**Input data**
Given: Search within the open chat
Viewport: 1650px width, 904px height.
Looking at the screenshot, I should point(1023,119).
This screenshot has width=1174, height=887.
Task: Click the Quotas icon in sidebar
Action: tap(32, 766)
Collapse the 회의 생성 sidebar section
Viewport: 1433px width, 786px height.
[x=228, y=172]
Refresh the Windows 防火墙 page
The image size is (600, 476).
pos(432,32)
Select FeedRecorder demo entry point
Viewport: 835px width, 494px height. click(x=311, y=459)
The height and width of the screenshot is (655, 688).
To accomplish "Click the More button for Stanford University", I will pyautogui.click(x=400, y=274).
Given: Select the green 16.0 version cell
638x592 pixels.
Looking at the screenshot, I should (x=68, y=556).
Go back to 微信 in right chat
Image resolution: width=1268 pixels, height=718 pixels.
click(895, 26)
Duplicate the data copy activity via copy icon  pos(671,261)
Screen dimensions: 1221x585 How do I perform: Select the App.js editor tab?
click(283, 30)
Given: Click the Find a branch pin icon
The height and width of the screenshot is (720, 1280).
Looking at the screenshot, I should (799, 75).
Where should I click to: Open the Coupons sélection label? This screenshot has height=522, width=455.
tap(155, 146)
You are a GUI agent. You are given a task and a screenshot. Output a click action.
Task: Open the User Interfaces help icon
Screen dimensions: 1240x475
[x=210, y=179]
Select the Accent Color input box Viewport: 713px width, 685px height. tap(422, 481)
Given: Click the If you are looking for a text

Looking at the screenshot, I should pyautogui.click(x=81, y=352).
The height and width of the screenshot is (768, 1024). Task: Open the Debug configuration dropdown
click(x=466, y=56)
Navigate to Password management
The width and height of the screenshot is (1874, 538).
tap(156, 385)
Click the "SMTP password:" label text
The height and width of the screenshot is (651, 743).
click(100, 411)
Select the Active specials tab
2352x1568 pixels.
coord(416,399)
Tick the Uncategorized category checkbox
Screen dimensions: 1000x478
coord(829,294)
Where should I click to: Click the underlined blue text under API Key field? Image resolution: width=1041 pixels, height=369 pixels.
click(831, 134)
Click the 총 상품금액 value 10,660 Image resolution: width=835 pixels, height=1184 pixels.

**Problem**
All of the data is to be written out again, word for word.

**Result below**
Given: Search within the open chat
Viewport: 1650px width, 904px height.
Looking at the screenshot, I should point(1023,119).
This screenshot has width=1174, height=887.
Task: Click the Quotas icon in sidebar
Action: tap(32, 766)
Collapse the 회의 생성 sidebar section
Viewport: 1433px width, 786px height.
[x=228, y=172]
Refresh the Windows 防火墙 page
The image size is (600, 476).
pos(432,32)
Select FeedRecorder demo entry point
Viewport: 835px width, 494px height. click(x=311, y=459)
The height and width of the screenshot is (655, 688).
To accomplish "Click the More button for Stanford University", I will pyautogui.click(x=400, y=274).
Given: Select the green 16.0 version cell
638x592 pixels.
Looking at the screenshot, I should (x=68, y=556).
Go back to 微信 in right chat
Image resolution: width=1268 pixels, height=718 pixels.
click(895, 26)
Duplicate the data copy activity via copy icon  pos(671,261)
Screen dimensions: 1221x585 How do I perform: Select the App.js editor tab?
click(283, 30)
Given: Click the Find a branch pin icon
The height and width of the screenshot is (720, 1280).
Looking at the screenshot, I should (799, 75).
Where should I click to: Open the Coupons sélection label? This screenshot has height=522, width=455.
tap(155, 146)
You are a GUI agent. You are given a task and a screenshot. Output a click action.
Task: Open the User Interfaces help icon
Screen dimensions: 1240x475
[x=210, y=179]
Select the Accent Color input box Viewport: 713px width, 685px height. tap(422, 481)
Given: Click the If you are looking for a text

Looking at the screenshot, I should pyautogui.click(x=81, y=352).
The height and width of the screenshot is (768, 1024). Task: Open the Debug configuration dropdown
click(x=466, y=56)
Navigate to Password management
The width and height of the screenshot is (1874, 538).
tap(156, 385)
Click the "SMTP password:" label text
The height and width of the screenshot is (651, 743).
click(100, 411)
Select the Active specials tab
2352x1568 pixels.
coord(416,399)
Tick the Uncategorized category checkbox
Screen dimensions: 1000x478
coord(829,294)
Where should I click to: Click the underlined blue text under API Key field? Image resolution: width=1041 pixels, height=369 pixels.
click(831, 134)
Click the 총 상품금액 value 10,660 Image resolution: width=835 pixels, height=1184 pixels.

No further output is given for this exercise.